__Quoted text__:

There are limited resources in terms of talent and money. As well as market trends and changes in customer needs that can cause a once successful survival strategy to push a company to extinction.
This in turn drives companies to commit to decisions on where they will and won’t focus that could either lead them to success or non-existence.
Divergent Evolution - One Pain Point Three Companies
The same pain point can drive different responses from different individuals. Data connectors are not a new category in the data space. Precog, Fivetran, and Matillion(of course they are more than a data connector) are just three of many examples of companies whose focus has mainly been EL.
However, three separate data connector companies were all co-founded by ex-LiveRamp employees.
Airbyte, Portable, and Estuary are all data companies whose founders must have felt the pain of pulling data from different data sources. Here is a list of the founders that were all Ex-Liveramp.
Ethan Aaron and Azim Sonawalla - Portable
Michel Tricot - Airbyte
David Yaffe - Estuary
Add to this the fact that Airbyte’s staff is currently made up of about 20 (out of around 100) or so ex-LiveRamp employees and this is more than just a coincidence.
The question becomes why? What about working at LiveRamp exposed each of these individuals to a similar set of pain points?
As explained by David Yaffe of Estuary, he believes one of the driving factors was that:
LiveRamps business revolved around efficiently getting data to MarTech companies and other brands. Doing so was a perpetual problem due to a variety of issues which made it clear that the market was extremely underserved
Despite feeling similar pain points each of these companies have taken on a different strategy on how to approach this very crowded market.
Portable - Focuses on long tail connectors. This helps them avoid directly competing with larger companies that support mainstream connectors as their main competitive advantage. It also allows Portable the ability to complement some of these larger solutions with their one-off connectors.

__Data section__:
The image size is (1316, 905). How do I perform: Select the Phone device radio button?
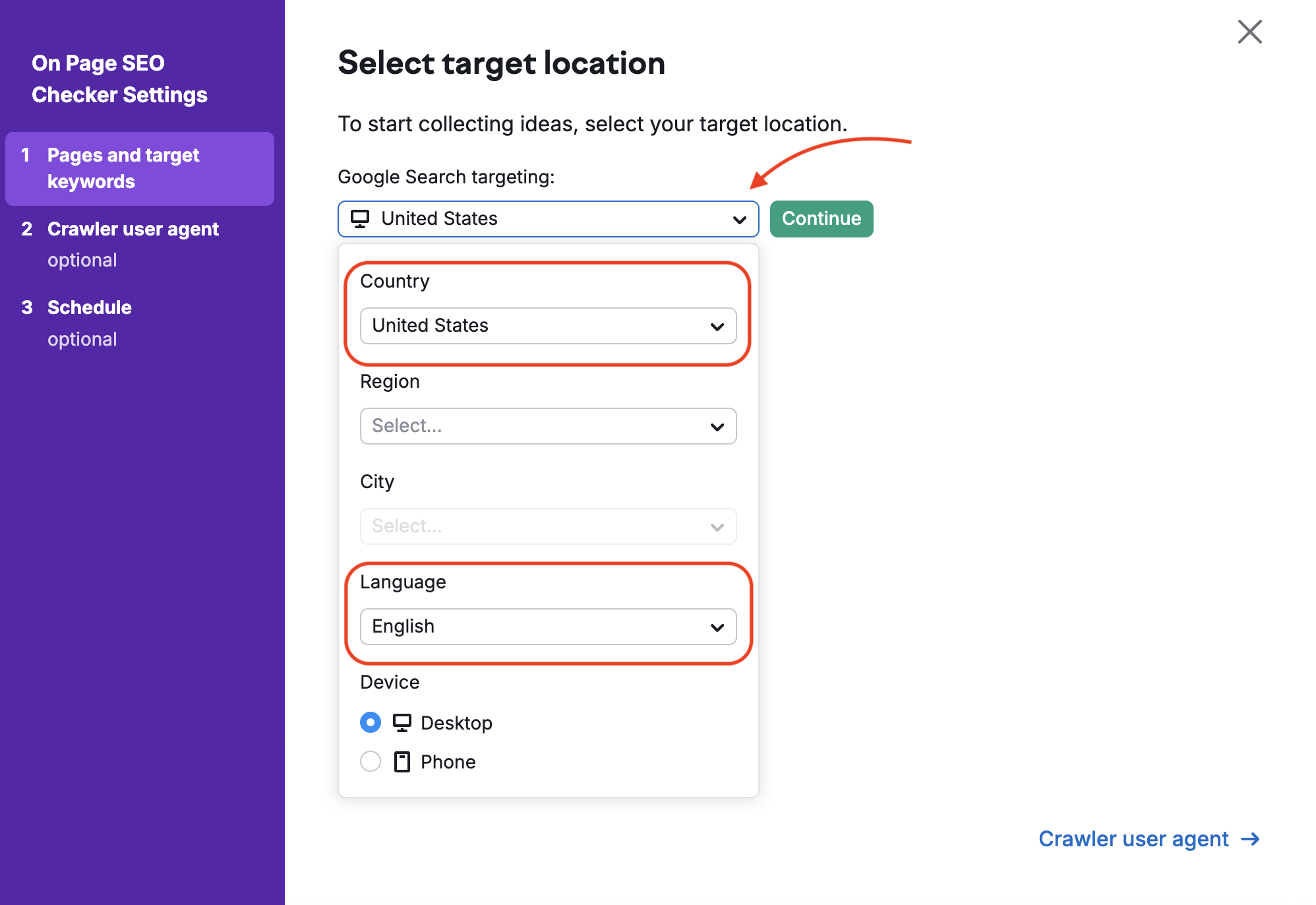tap(371, 761)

__What is expected__: Reproduce the data connector article from "Ethan Aaron and" up to and including "very crowded market.", swapping "Estuary" for "Estuary Flow". Work only from the data connector article.

__Answer for the task__:
Ethan Aaron and Azim Sonawalla - Portable
Michel Tricot - Airbyte
David Yaffe - Estuary Flow
Add to this the fact that Airbyte’s staff is currently made up of about 20 (out of around 100) or so ex-LiveRamp employees and this is more than just a coincidence.
The question becomes why? What about working at LiveRamp exposed each of these individuals to a similar set of pain points?
As explained by David Yaffe of Estuary Flow, he believes one of the driving factors was that:
LiveRamps business revolved around efficiently getting data to MarTech companies and other brands. Doing so was a perpetual problem due to a variety of issues which made it clear that the market was extremely underserved
Despite feeling similar pain points each of these companies have taken on a different strategy on how to approach this very crowded market.